**Work task:** The records below are to be transcribed exactly, with the pictures removed.

**Exercise inputs:**
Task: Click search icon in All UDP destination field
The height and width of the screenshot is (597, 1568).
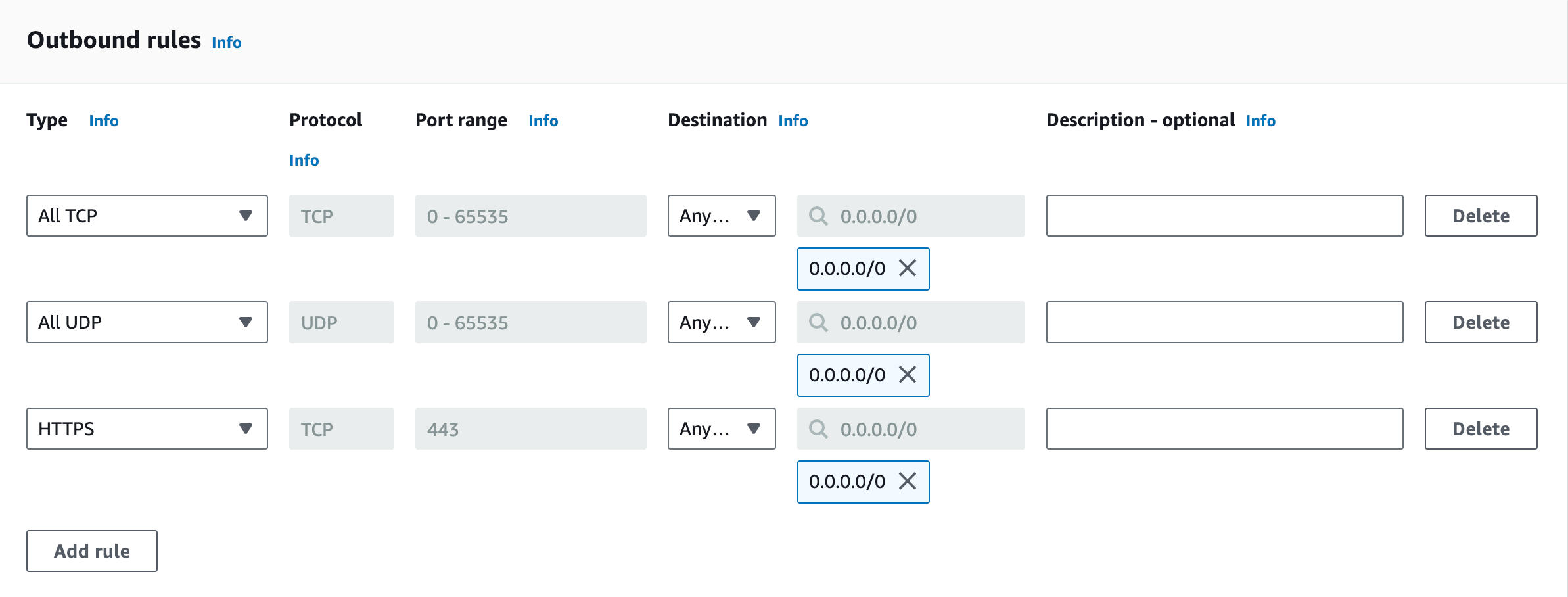Action: (818, 322)
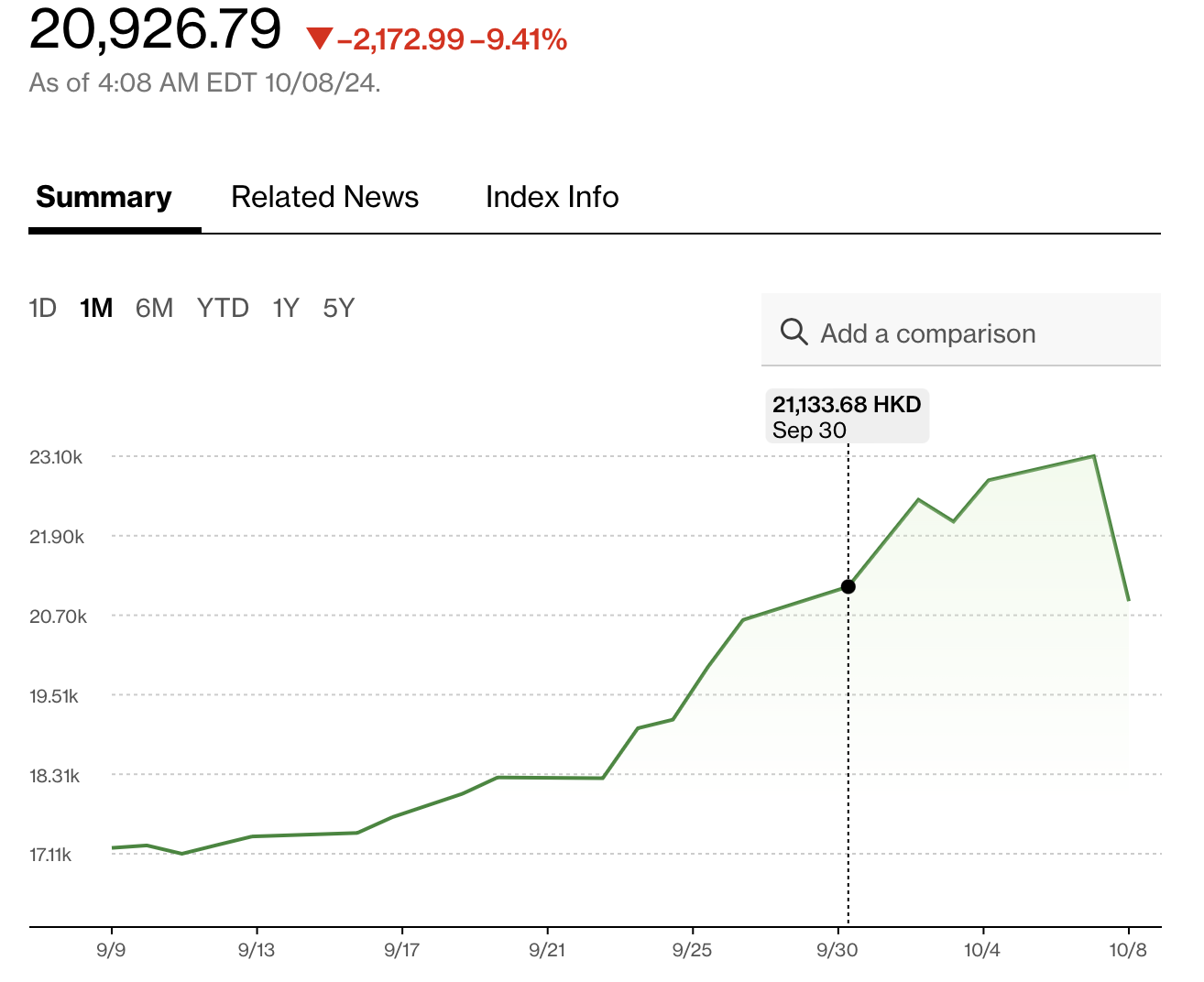Click the 10/4 date axis label

[x=982, y=950]
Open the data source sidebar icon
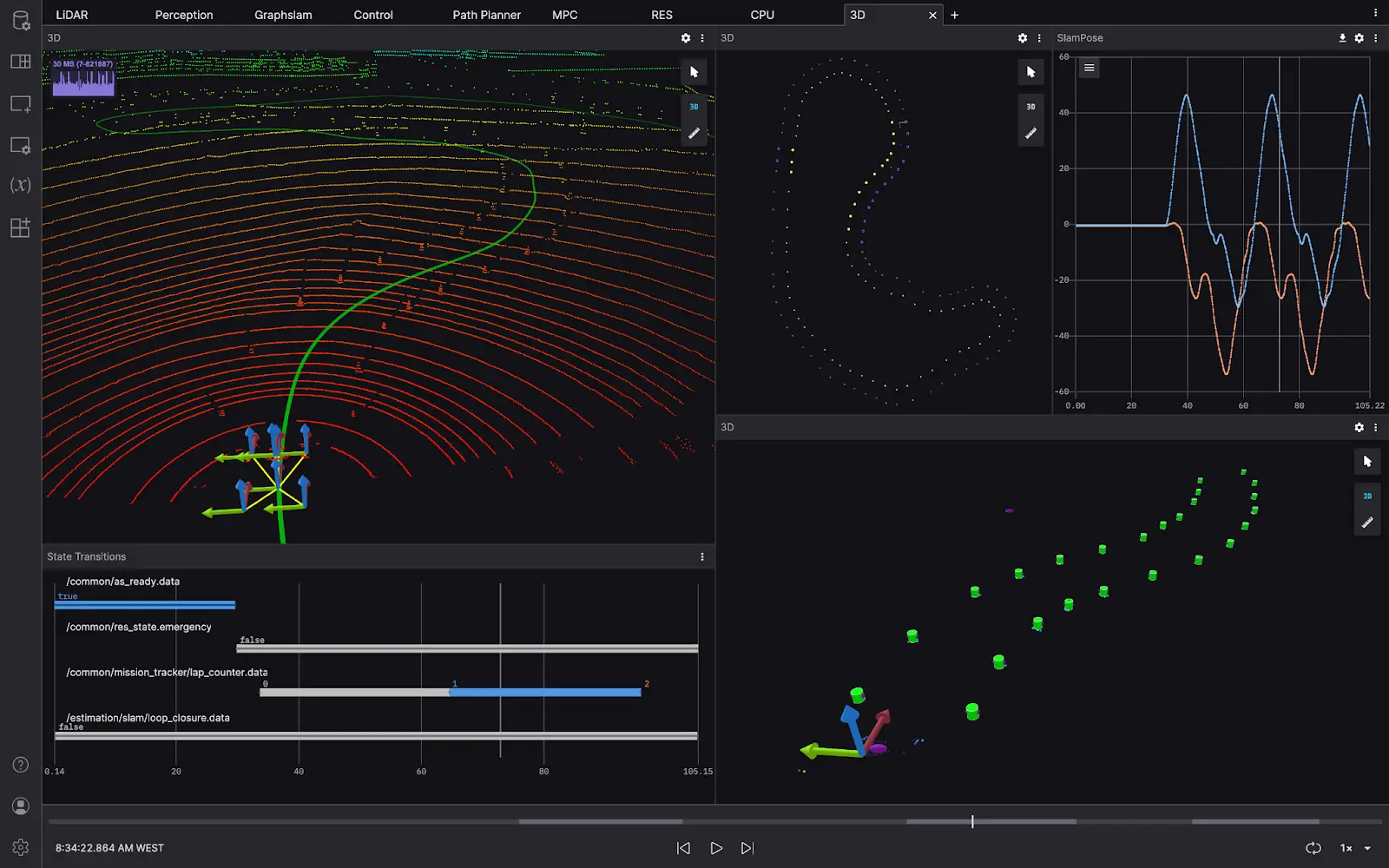The height and width of the screenshot is (868, 1389). [21, 20]
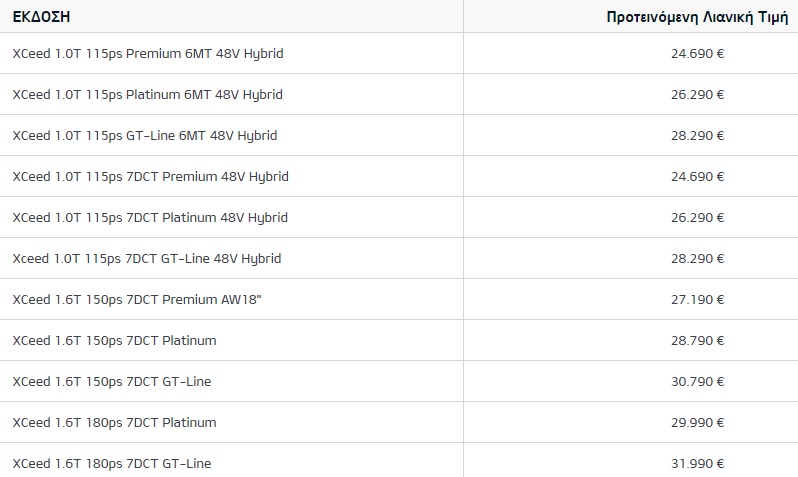This screenshot has width=798, height=477.
Task: Click the 31.990 € price
Action: coord(697,463)
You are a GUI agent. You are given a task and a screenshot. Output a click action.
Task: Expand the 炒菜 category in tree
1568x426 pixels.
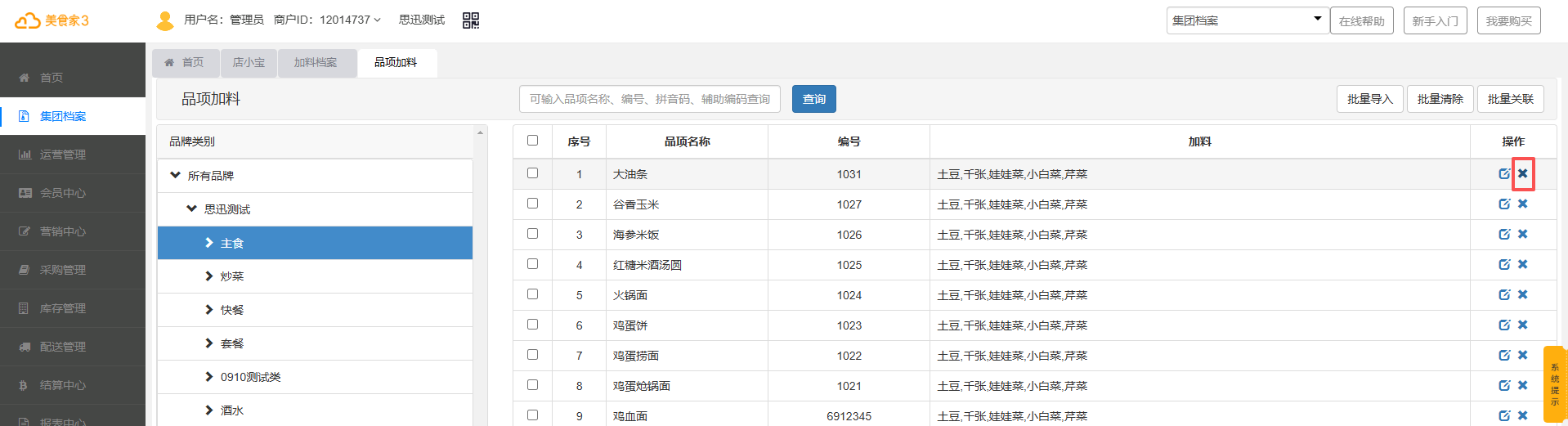point(209,276)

**Result of the exercise:**
Task: Click search icon in All UDP destination field
The height and width of the screenshot is (597, 1568).
Action: (818, 322)
Click the 10/4 date axis label

[x=982, y=950]
Open the data source sidebar icon
The height and width of the screenshot is (868, 1389). [21, 20]
This screenshot has width=798, height=477.
Task: Click the 31.990 € price
Action: coord(697,463)
You are a GUI agent. You are given a task and a screenshot. Output a click action.
Task: Expand the 炒菜 category in tree
1568x426 pixels.
point(209,276)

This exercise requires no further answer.